If 37% of people ID themselves as Dems, 37% as Repubs, and the rest are independents, then a poll that oversamples Dems is not representative of overall public sentiment. It is skewed to the left. It certainly doesn't help that the poll is conducted by CBS and The New York Times - two media agencies that are more hostile to Republicans than many others.

You would cry foul too if a poll that oversampled Repubs produced an oddly low likeability/approval rating for a Democrat.

Still, I should point out that we're talking about a negligible difference in favorability considering that the correct percentages of Repubs/Dems would only raise Bush's approval rating to around 40% - a dip that is sadly common for this point in a second term presidency.

On another note, you wrote:

"The point, though, is no one knows the true values of party ID in the electorate right now, and it is likely that more people are self-identifying as Democrats given national trends."

Random polling of adults will almost always suggest that the public is increasingly aligning itself with the party in the minority whenever names are left out.
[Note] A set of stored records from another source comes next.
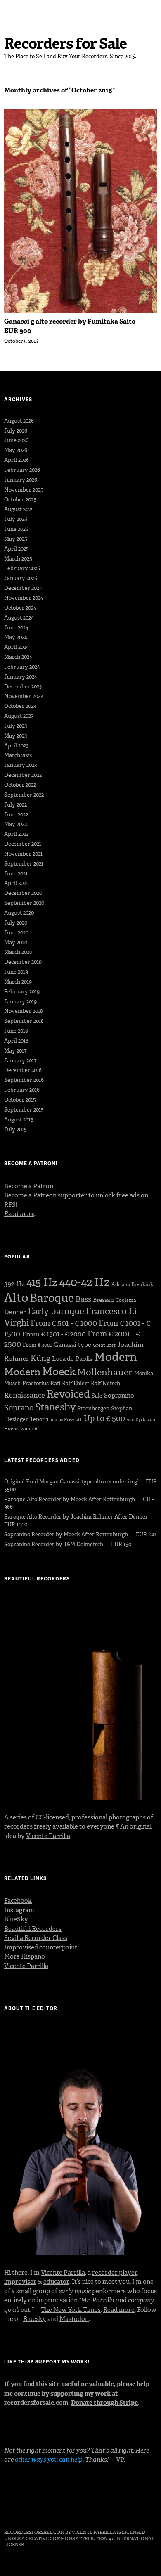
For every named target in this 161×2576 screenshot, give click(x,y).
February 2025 (22, 568)
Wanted (29, 1429)
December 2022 (23, 774)
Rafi (55, 1383)
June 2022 (16, 814)
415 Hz (41, 1282)
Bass (83, 1299)
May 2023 (15, 735)
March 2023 (18, 755)
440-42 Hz (84, 1282)
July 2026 (15, 430)
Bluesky (34, 2319)
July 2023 (15, 725)
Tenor (37, 1419)
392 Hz (14, 1284)
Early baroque (56, 1311)
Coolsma (126, 1300)
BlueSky (16, 1919)
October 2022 (20, 784)
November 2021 (23, 853)
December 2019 (23, 961)
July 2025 (15, 519)
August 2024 (19, 617)
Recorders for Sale (65, 43)
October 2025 (20, 499)
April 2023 (16, 745)
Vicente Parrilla (48, 1836)
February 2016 (22, 1089)
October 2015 (20, 1099)
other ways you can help (49, 2459)
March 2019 (18, 981)
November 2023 (23, 696)
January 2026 (20, 479)
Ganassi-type (72, 1345)
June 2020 (16, 932)
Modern (115, 1357)
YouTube (54, 2509)
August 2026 (19, 420)
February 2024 (22, 666)
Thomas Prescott (64, 1420)
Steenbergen (93, 1408)
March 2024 (18, 656)
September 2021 (23, 863)
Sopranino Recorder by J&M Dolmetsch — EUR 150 (67, 1544)
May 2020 (15, 942)
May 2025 (15, 538)
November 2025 (23, 489)
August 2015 (18, 1119)
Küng (40, 1358)
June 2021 (16, 873)
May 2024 (15, 637)
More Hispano (24, 1956)
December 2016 (23, 1070)
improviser (20, 2282)
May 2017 (15, 1050)
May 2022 (15, 824)
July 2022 (15, 804)
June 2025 (16, 528)
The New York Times (71, 2310)
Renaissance (24, 1395)
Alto (16, 1298)
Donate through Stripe (104, 2403)
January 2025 (20, 578)
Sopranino (119, 1395)
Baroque (52, 1298)
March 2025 (18, 558)
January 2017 (20, 1060)
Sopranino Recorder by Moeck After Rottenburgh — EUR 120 (80, 1534)
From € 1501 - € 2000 (54, 1334)
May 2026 (15, 450)
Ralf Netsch (105, 1383)
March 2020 (18, 952)
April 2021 (16, 883)
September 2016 (24, 1079)
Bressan (103, 1300)
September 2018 (24, 1020)
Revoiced (68, 1394)
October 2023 (20, 706)
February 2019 (22, 991)
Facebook (18, 1901)
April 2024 (16, 647)
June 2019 (16, 971)
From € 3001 (37, 1344)
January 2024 (20, 676)
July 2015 (15, 1129)
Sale (97, 1395)
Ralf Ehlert (75, 1383)
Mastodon (74, 2319)
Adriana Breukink (132, 1284)
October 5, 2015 (21, 341)
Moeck (59, 1372)
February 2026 (22, 469)
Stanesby (55, 1407)
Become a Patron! (29, 1186)
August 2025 (19, 509)
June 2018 (16, 1030)
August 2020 (19, 912)
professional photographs (108, 1817)
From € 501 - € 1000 (64, 1323)
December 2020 (23, 893)
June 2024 (16, 627)
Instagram (19, 1910)
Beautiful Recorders (33, 1929)
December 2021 (22, 843)
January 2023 (20, 765)
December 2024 (23, 587)
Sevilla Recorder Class (35, 1938)
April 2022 (16, 833)
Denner (15, 1312)
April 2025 (16, 548)
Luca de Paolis (72, 1359)
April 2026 (16, 460)
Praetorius (35, 1383)
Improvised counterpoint (40, 1947)
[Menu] (14, 10)
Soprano (18, 1408)
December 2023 (23, 686)
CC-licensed (52, 1817)
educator (56, 2282)
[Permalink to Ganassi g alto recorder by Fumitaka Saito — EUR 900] (80, 310)
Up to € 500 (104, 1418)
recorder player (114, 2272)
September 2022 (24, 794)
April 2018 (16, 1040)
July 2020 (15, 922)
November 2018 (23, 1011)
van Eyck (136, 1420)
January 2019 (20, 1001)
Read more (119, 2310)
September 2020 (24, 902)
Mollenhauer (105, 1372)
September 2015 (24, 1109)
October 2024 (20, 607)
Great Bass (104, 1345)
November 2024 (23, 597)
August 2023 (18, 715)
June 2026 (16, 440)
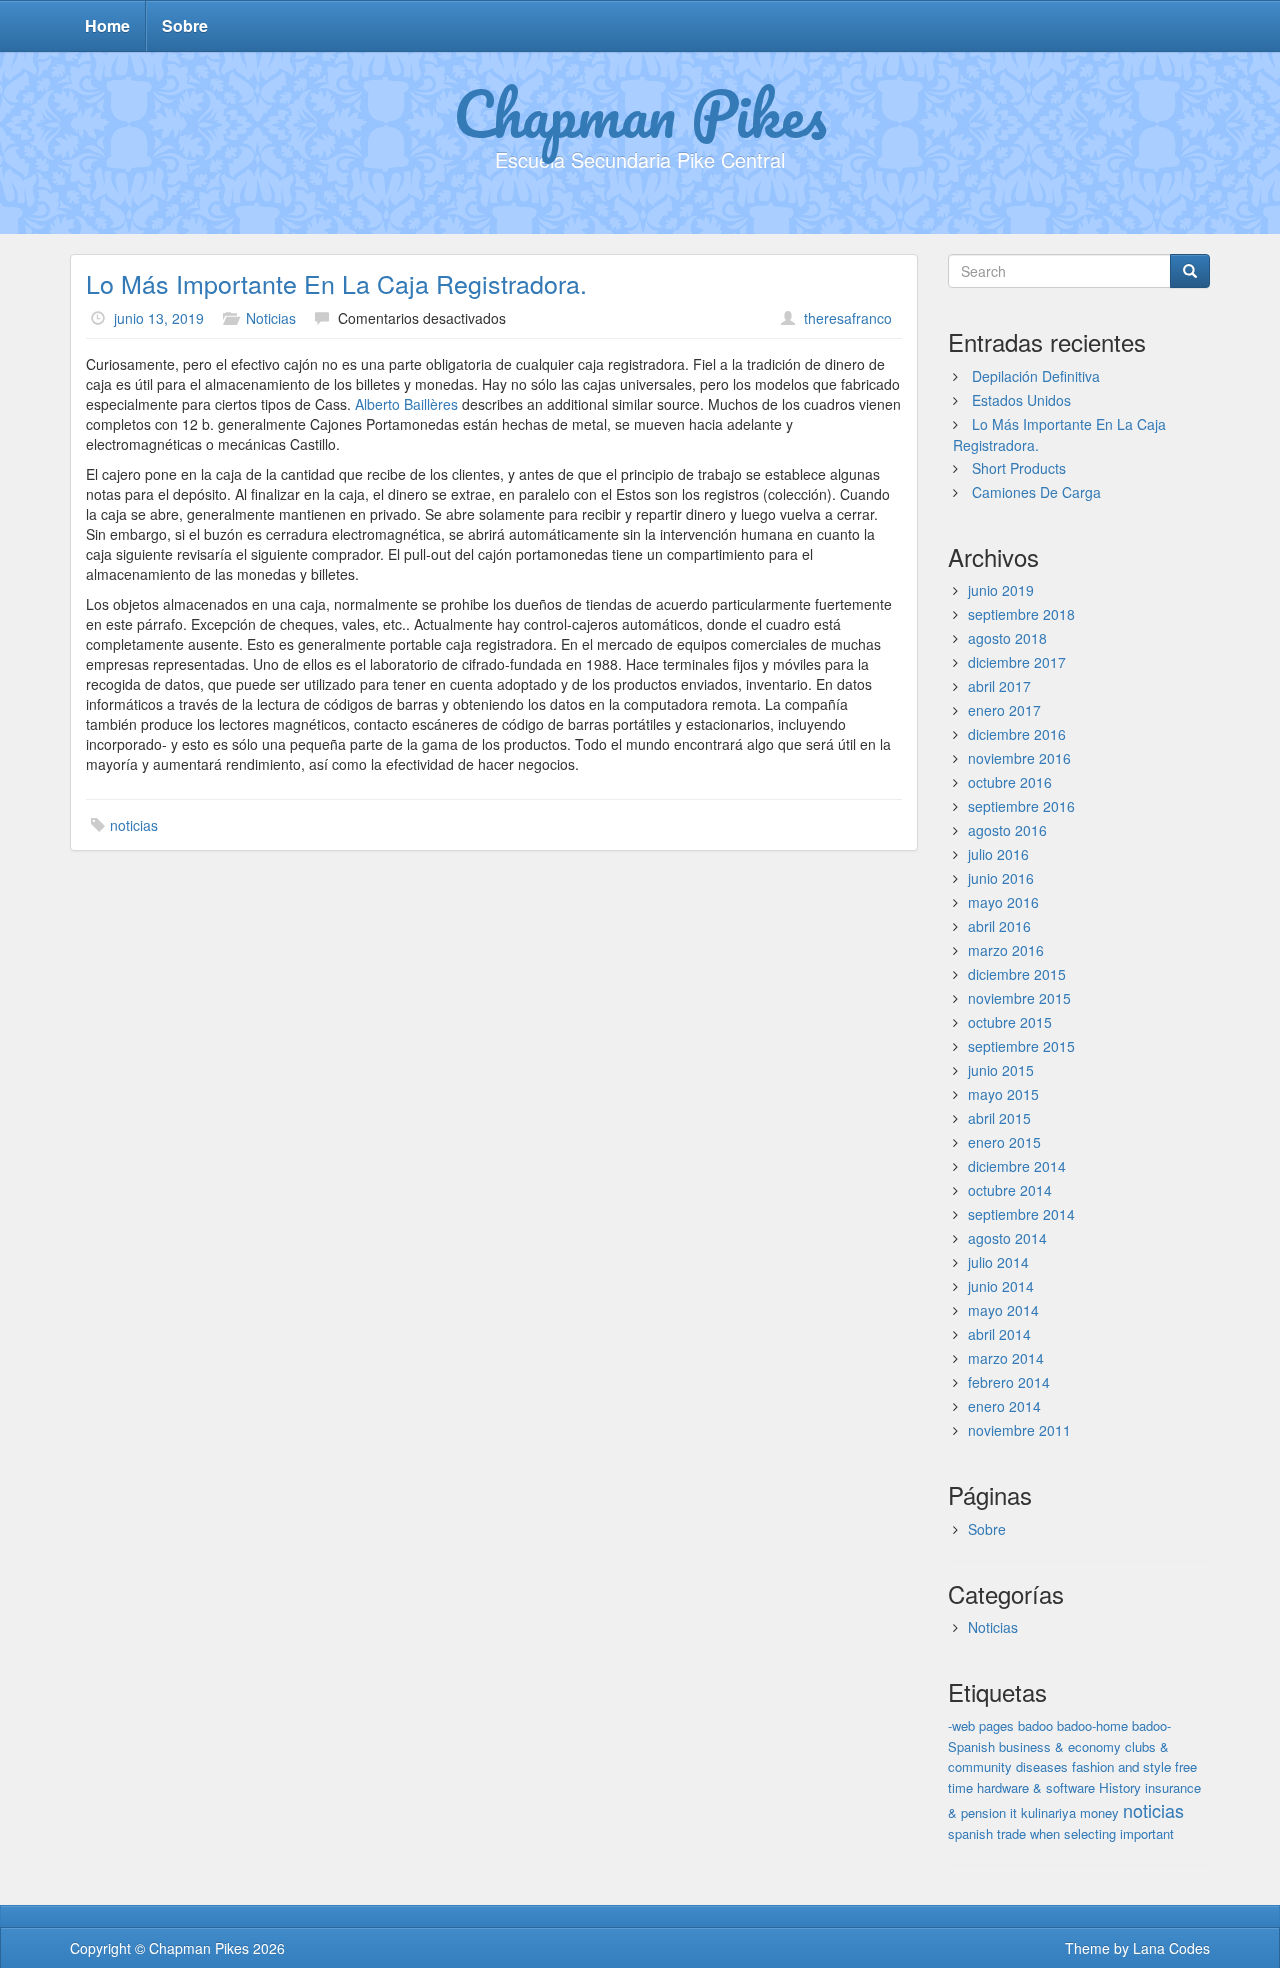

However, when likely voters are polled, and when candidates' names are mentioned, the percentages of Dems/Repubs flows back to around 37% each. You shouldn't make the mistake of thinking that just because there is a very vocal Bush-hating crowd, that their message resonates with the average American voter. It doesn't.

Why would we assume it's 37% each? Of the three major poll houses who released annual numbers for 2005 (in the Mystery Pollster post linked above), 2 of 3 found more Dems than Republicans. In addition, party affiliation has moved dramatically over longer time periods - there's no reason to assume it will stay static.